Apremilast (Otezla) – Colitis ulcerosa

Aktive Colitis ulcerosa: Ph2-Studie zeigt bedeutende Verbesserungen

15.02.2018 Die Celgene Corporation hat Daten aus einer randomisierten placebokontrollierten multizentrischen klinischen Phase-II-Studie zu Apremilast bei Patienten mit aktiver Colitis ulcerosa veröffentlicht, die mindestens auf eine konventionelle Therapie nicht angesprochen hatten, aber noch nicht mit einer biologischen Therapie behandelt worden waren.

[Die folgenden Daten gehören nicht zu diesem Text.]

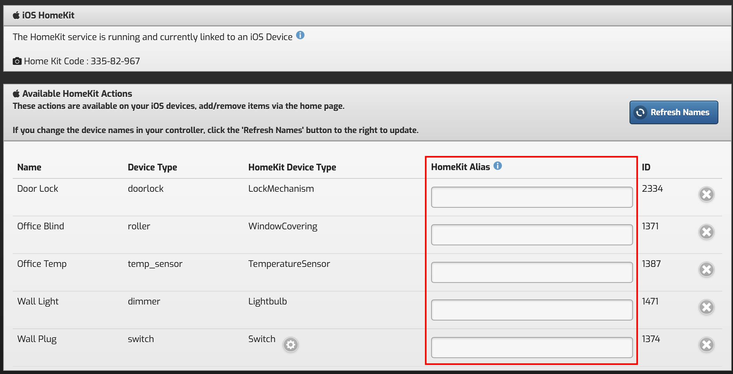This screenshot has height=374, width=733.
Task: Focus the Door Lock alias field
Action: [531, 197]
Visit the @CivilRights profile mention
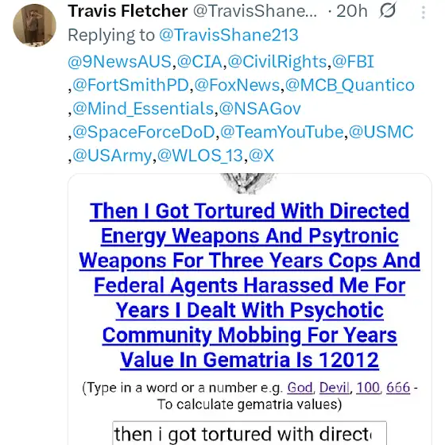 point(277,62)
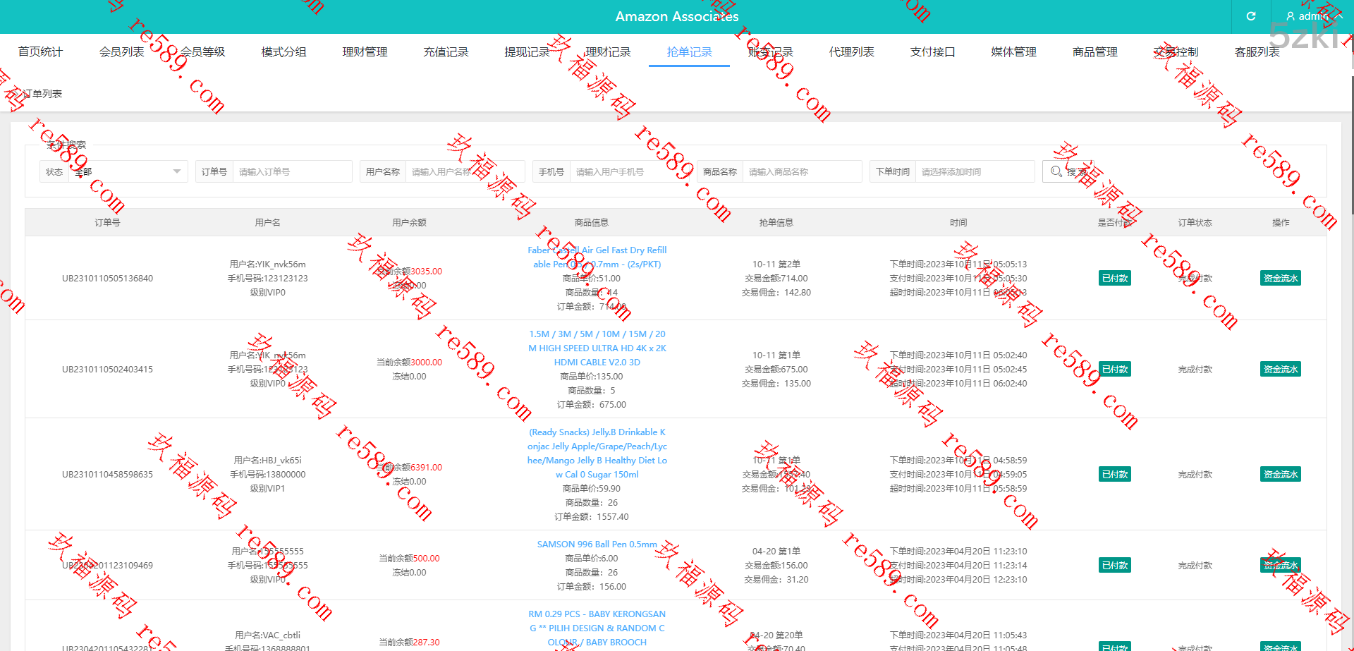Image resolution: width=1354 pixels, height=651 pixels.
Task: Click the refresh icon in the header
Action: tap(1251, 16)
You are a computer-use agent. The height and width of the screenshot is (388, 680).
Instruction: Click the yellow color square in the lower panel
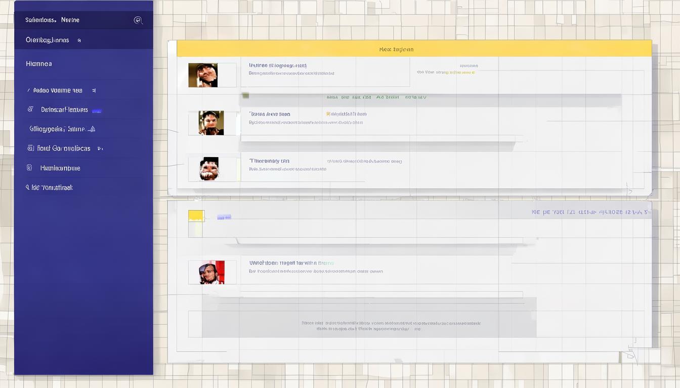click(x=196, y=216)
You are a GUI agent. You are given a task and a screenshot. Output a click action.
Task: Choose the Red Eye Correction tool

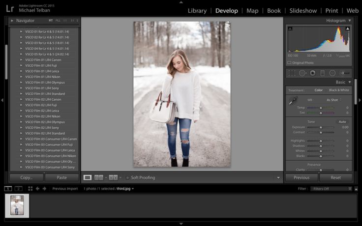click(x=312, y=73)
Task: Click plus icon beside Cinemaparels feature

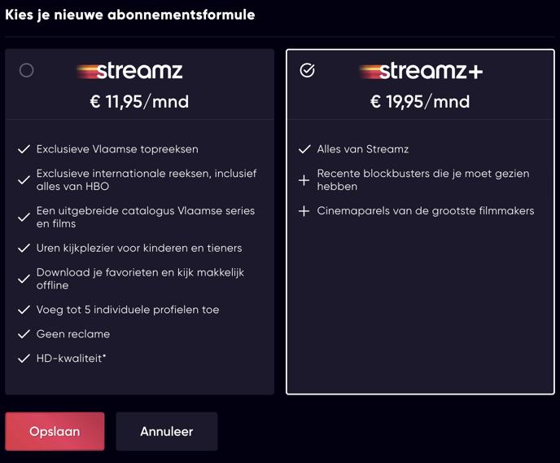Action: tap(304, 211)
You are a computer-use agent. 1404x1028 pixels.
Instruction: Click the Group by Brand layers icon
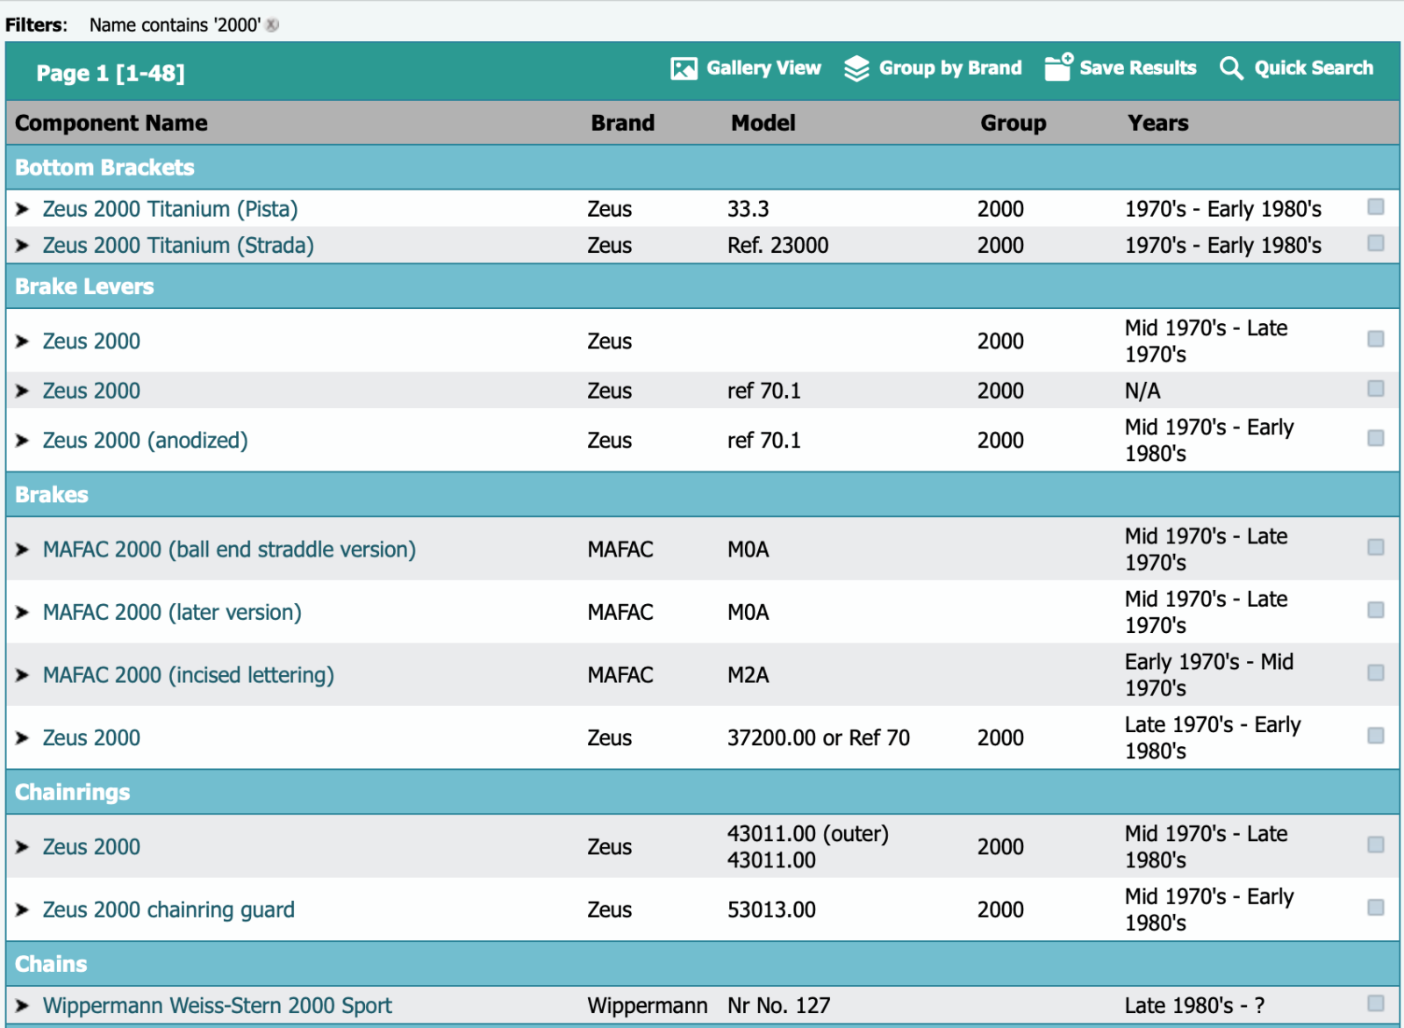pos(856,68)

Die Ergebnisse zeigten, dass ein höherer Anteil der Patienten, die Apremilast 30 mg zweimal täglich (BID) einnahmen, eine klinische Remission im Vergleich zu Placebo erreichten (nominal signifikant, P < 0,05). Otezla (Apremilast) ist Celgenes oraler selektiver Inhibitor der Phosphodiesterase 4 (PDE4).

Klinische Remission

In der Studie wurden insgesamt 170 Patienten auf Placebo, Otezla 40 mg BID oder 30 mg BID randomisiert. Der primäre Endpunkt der Studie war die klinische Remission beim Total Mayo Score (TMS) nach 12. Wochen für den 40 mg BID Arm.

In Woche 12 wurde TMS klinische Remission von 21,8 Prozent der Patienten in der Apremilast 40 mg BID Arm (n=55) gegenüber 13,8 Prozent in der Placebo-Gruppe (n=58; P=nicht signifikant (NS)) erreicht.

In der Apremilast 30 mg BID Arm erreichten 31,6 Prozent der Patienten (n=57) klinische Remission gemessen durch TMS in Woche 12 gegenüber 13,8 Prozent in der Placebo-Gruppe (n=58; nominal signifikant, P < 0,05).

Sekundäre Endpunkte

Klinische Remission nach Partial Mayo Score (PMS), einem sekundären Endpunkt, wurde von 59,6 Prozent der Patienten in der Apremilast 30 mg BID Arm im Vergleich zu 36,2 Prozent im Placebo-Arm (nominal signifikant, P=0,0124) in Woche 12 erreicht. Die klinische Remission nach PMS wurde auch von 52,7 Prozent der Patienten in der Apremilast 40 mg BID Arm (P=NS versus Placebo) erreicht.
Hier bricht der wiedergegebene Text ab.